Two years after Florida lawmakers legalized a low-potency strain of medical marijuana shown to treat severe epilepsy, the drug still isn't available. The situation prompted a challenge of the state's nursery licensing policy that reached a Tallahassee courtroom Wednesday.

  • Loop's Nursery appealing rejection of its application for license
  • Nurseries who were granted licenses do not have product available
  • Health officials fear potential precendent set by reversal

Gainesville-based Loop's Nursery is appealing the Florida Department of Health's rejection of its application to grow the marijuana strain, popularly known as 'Charlotte's Web.' The department made five grower licenses available, awarding them to the nurseries that scored highest on multi-pronged evaluations.

The winning nurseries, however, are months away from bringing product to an underserved market.

"They're not growing. They're still not growing. They don't even have greenhouse space completed," Holley Moseley said during a break at Wednesday's hearing, held at the Florida Division of Administrative Hearings.

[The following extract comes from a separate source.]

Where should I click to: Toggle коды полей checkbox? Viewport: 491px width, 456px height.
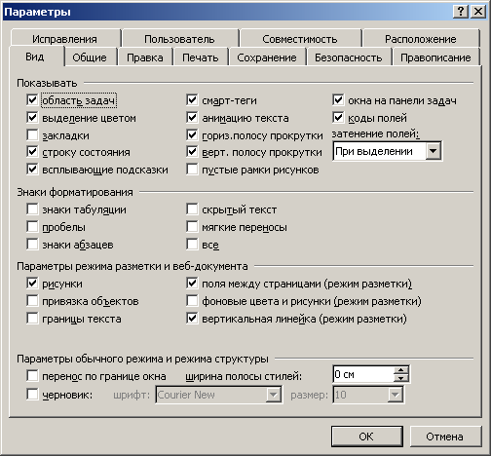(x=338, y=117)
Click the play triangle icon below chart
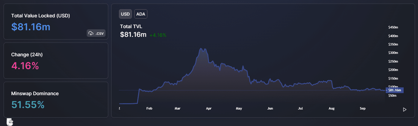This screenshot has width=418, height=126. click(405, 110)
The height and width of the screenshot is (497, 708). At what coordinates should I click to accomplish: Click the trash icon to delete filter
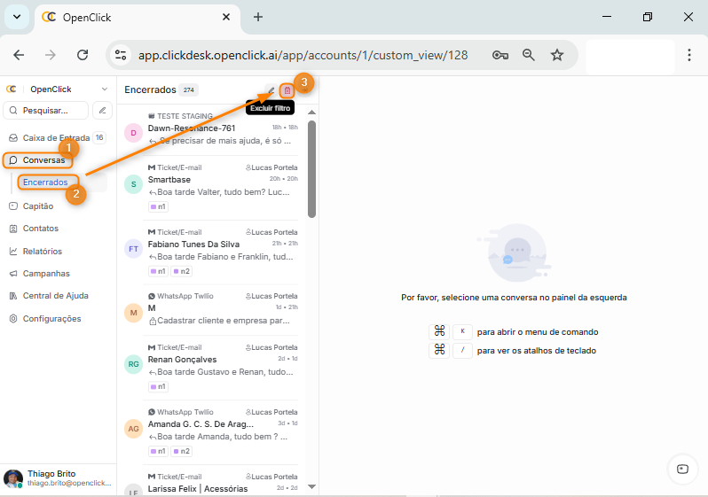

Moseley's daughter, RayAnn, suffers from severe epilepsy. Her story helped convince legislators and Gov. Rick Scott to approve the Charlotte's Web law in 2014. Now, with Loop's Nursery promising a speedy harvest should it win its appeal, Moseley thinks an exception should be granted.

"There are kids waiting for treatment that deserve treatment, and the Department of Health is fighting the nursery who's saying 'we're ready; we can do this; we can make this happen now.' That's what this is all about," Moseley said.

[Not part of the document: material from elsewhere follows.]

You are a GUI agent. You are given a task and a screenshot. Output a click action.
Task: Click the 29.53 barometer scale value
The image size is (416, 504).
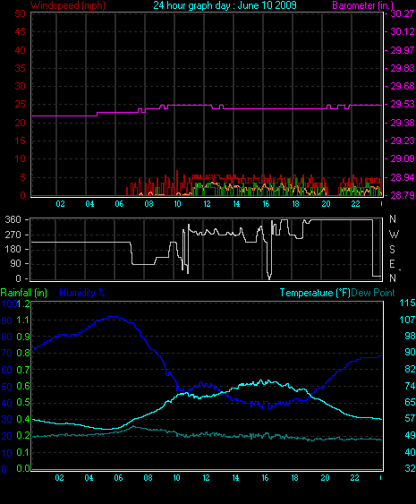pyautogui.click(x=403, y=104)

Health officials, however, warn that disregarding the state's licensing policy and allowing another nursery to enter the medical marijuana business could create a dangerous precedent. If voters approve Amendment 2 in the fall, which would legalize full-strength medical marijuana, the new law could then draw on the regulatory framework being applied to Charlotte's Web.
"They're locked in. They're locked in by law," Eduardo Lombard, a lawyer for the Department of Health, told the hearing officer overseeing the nursery appeal case. "Whether they like the fact they're locked in or not is not the point. The point is we are done."

The Department of Health has estimated the Charlotte's Web strain of medical marijuana should become available in Florida by September.